![]() |
| Perkara dugaan penipuan penyelenggaraan Jatim Half Marathon 2026 kembali digelar sidang di Pengadilan Negeri Surabaya. (Foto:fajar/Candra/Sinergitas.id) |
Di hadapan majelis hakim, Widhi mengaku mengetahui informasi penyelenggaraan Jatim Half Marathon 2026 melalui akun Instagram penyelenggara. Setelah mengakses tautan pendaftaran yang tersedia, ia membayar biaya sebesar Rp400 ribu untuk kategori Half Marathon 21 kilometer.
"Saya tahu iklan dari Instagram. Untuk proses pendaftaran ada barcode yang langsung ke link pembayaran Rp400 ribu," ujar Widhi saat menjawab pertanyaan majelis hakim. Kamis (23/07/2026)

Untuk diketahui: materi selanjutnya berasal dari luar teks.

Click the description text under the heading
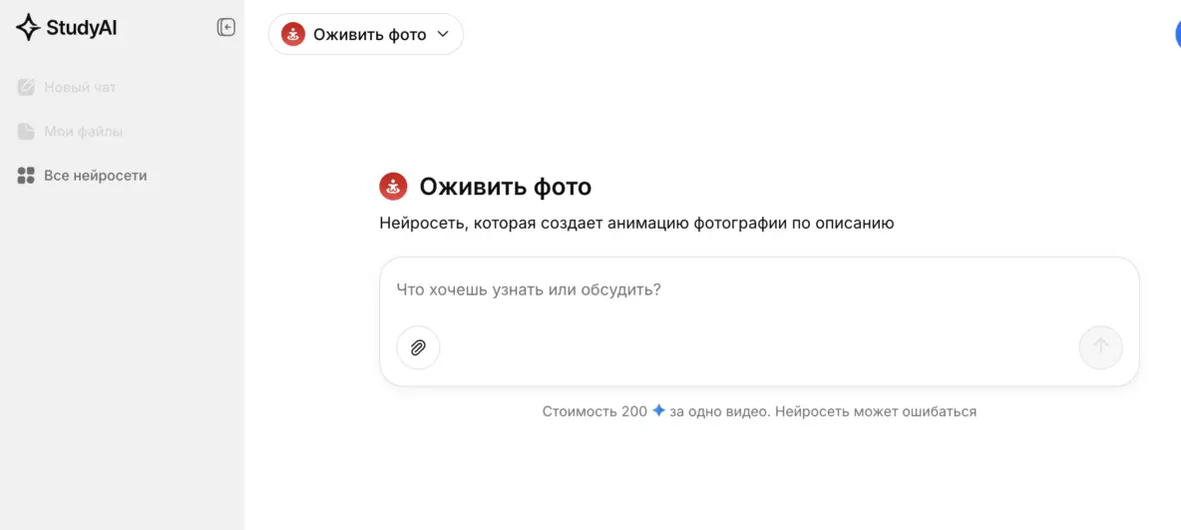Viewport: 1181px width, 530px height. click(x=636, y=224)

Widhi menjelaskan, setelah melakukan pembayaran, dirinya menerima bukti pendaftaran dan verifikasi sebagai peserta dari Air.Increative Event Organizer selaku penyelenggara.
Menurutnya, ajang lari tersebut dijadwalkan berlangsung pada Minggu, 1 Februari 2026, di kawasan Tugu Pahlawan, Surabaya. Namun hingga mendekati hari pelaksanaan, peserta tidak kunjung menerima jersey, nomor peserta (bib number), maupun informasi resmi mengenai rute perlombaan.
Ia mengaku berangkat dari Jakarta pada Kamis dan tiba di Surabaya pada Jumat pagi. Sesampainya di Kota Pahlawan, justru ia mengetahui bahwa lomba dibatalkan.
"Saya berangkat dari Jakarta hari Kamis dan tiba di Surabaya hari Jumat. Sekitar pukul 10.00 WIB saya mengetahui ada pengumuman pembatalan. Biasanya saat itu sudah ada pengambilan jersey, tetapi tidak ada," tuturnya.
Widhi juga mengungkapkan bahwa setelah pengumuman pembatalan, akun Instagram penyelenggara telah dihapus. Informasi mengenai panitia, termasuk terdakwa Firrizki Rahmatulloh, kemudian ramai diperbincangkan di media sosial Threads.
Menurut Widhi, jumlah peserta yang telah mendaftar diperkirakan mencapai sekitar 1.268 orang.
Pembatalan tersebut memicu kekecewaan para peserta. Sebagai bentuk solidaritas, komunitas pelari Surabaya akhirnya menggelar lari bersama di sekitar lokasi yang semula menjadi arena perlombaan.
"Sempat ada solidaritas dari pelari Surabaya. Kami tetap lari di sekitar lokasi sebagai bentuk kekecewaan," katanya.
Dalam kesaksiannya, Widhi juga menyampaikan bahwa para peserta sempat meminta pengembalian biaya pendaftaran. Namun, pihak panitia meminta waktu dua hingga tiga bulan untuk mengembalikan dana tersebut.
"Peserta tidak mau menunggu, akhirnya dilaporkan ke polisi," ungkapnya.
Sementara itu, JPU Angelo Flavio Emmanuel menanyakan apakah setelah mendaftar sebagai peserta Half Marathon, Widhi pernah menerima jersey maupun perlengkapan lomba lainnya. Saksi menjawab tidak pernah menerimanya.
Widhi juga mengaku sempat menghadiri konferensi pers yang digelar di sebuah rumah makan di Surabaya dan dihadiri sekitar 50 vendor serta terdakwa Firrizki Rahmatulloh.
"Dalam konferensi pers itu terdakwa menyampaikan permohonan maaf dan menyatakan sanggup mengembalikan uang pendaftaran," ujar Widhi.
Menanggapi seluruh keterangan saksi, terdakwa Firrizki Rahmatulloh menyatakan tidak mengajukan keberatan.
"Betul, Yang Mulia," jawab terdakwa di hadapan majelis hakim.